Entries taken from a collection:

>>>>>

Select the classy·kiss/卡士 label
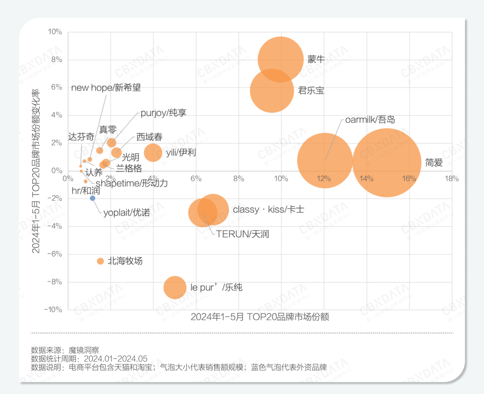This screenshot has height=394, width=484. pyautogui.click(x=268, y=209)
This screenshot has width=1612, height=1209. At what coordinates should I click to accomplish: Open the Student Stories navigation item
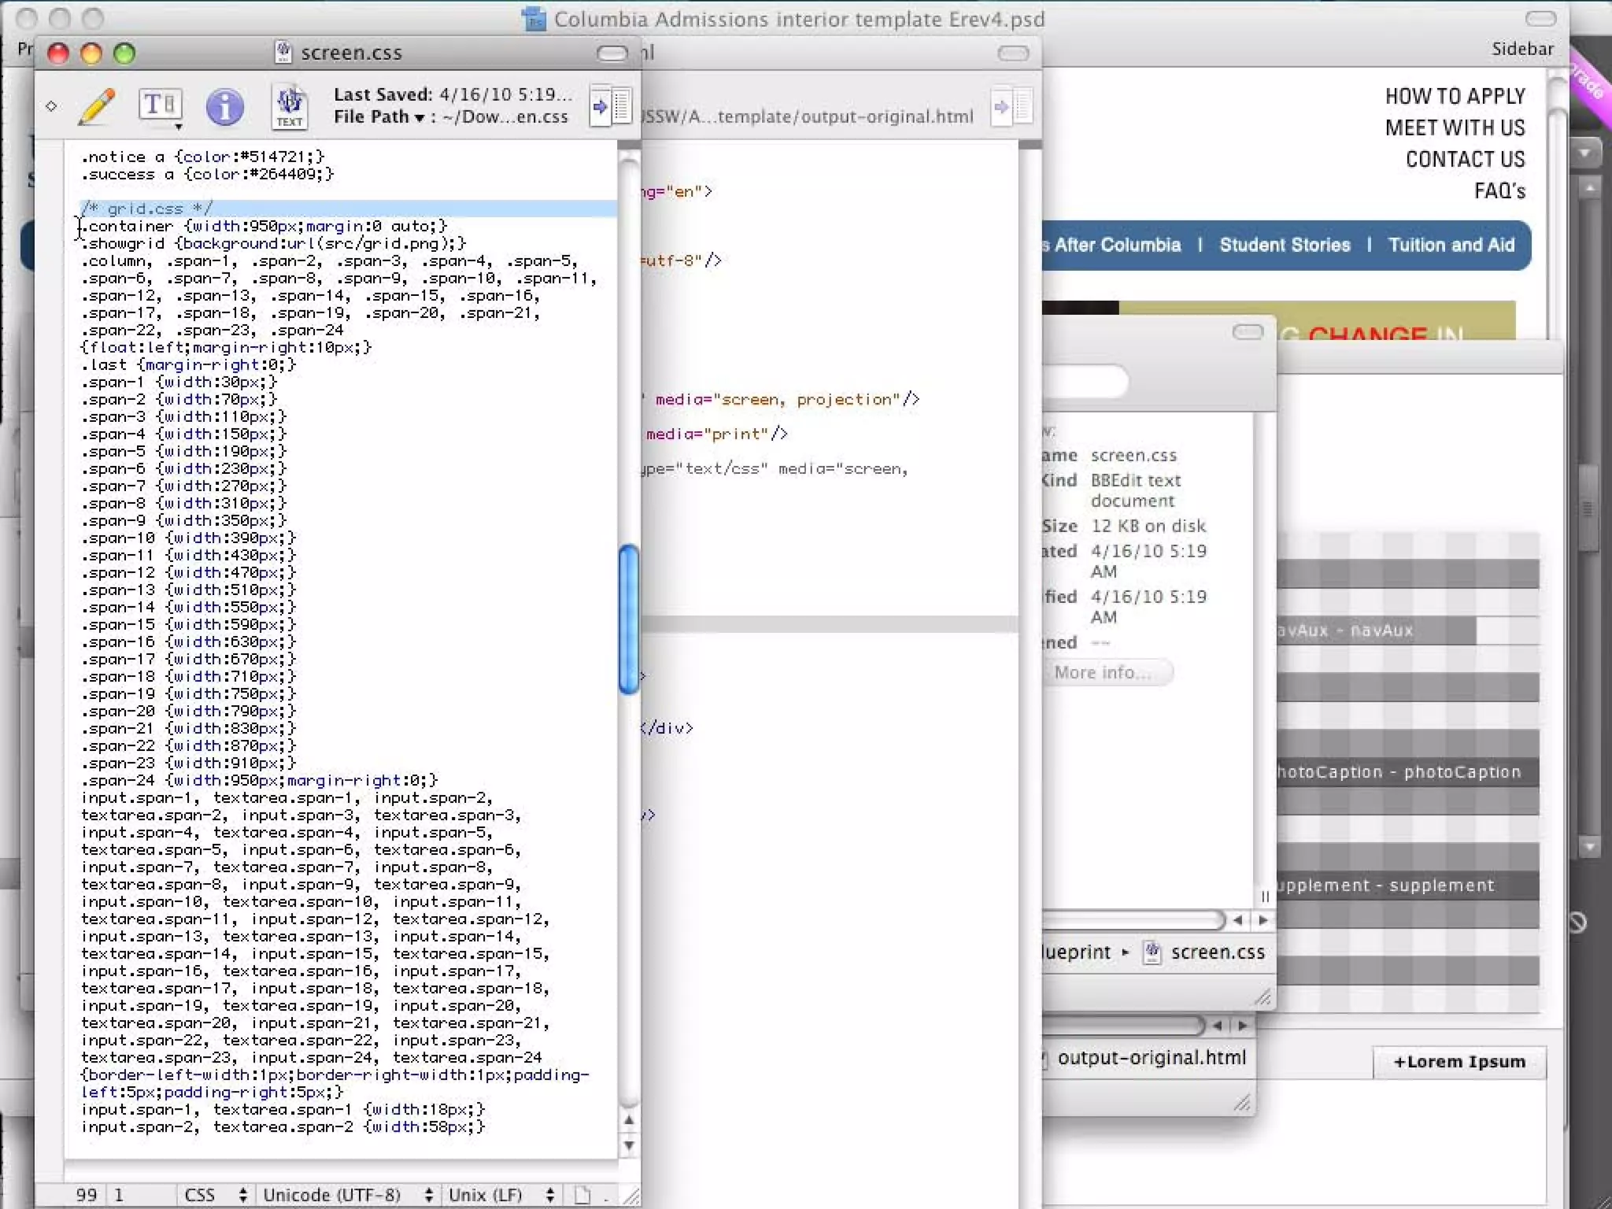point(1285,245)
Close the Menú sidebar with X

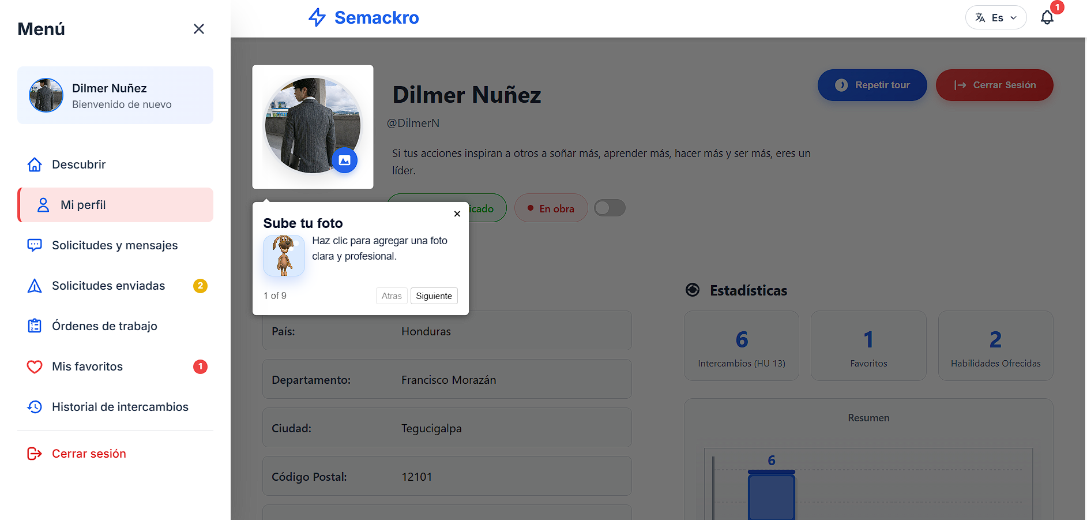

<<<<<

• [Prompt]:
Copy the text of every entry above word for word, leaving out the pictures.

• [Final result]:
Select the classy·kiss/卡士 label
This screenshot has height=394, width=484. pyautogui.click(x=268, y=209)
This screenshot has width=1612, height=1209. At what coordinates should I click to accomplish: Open the Student Stories navigation item
point(1285,245)
Close the Menú sidebar with X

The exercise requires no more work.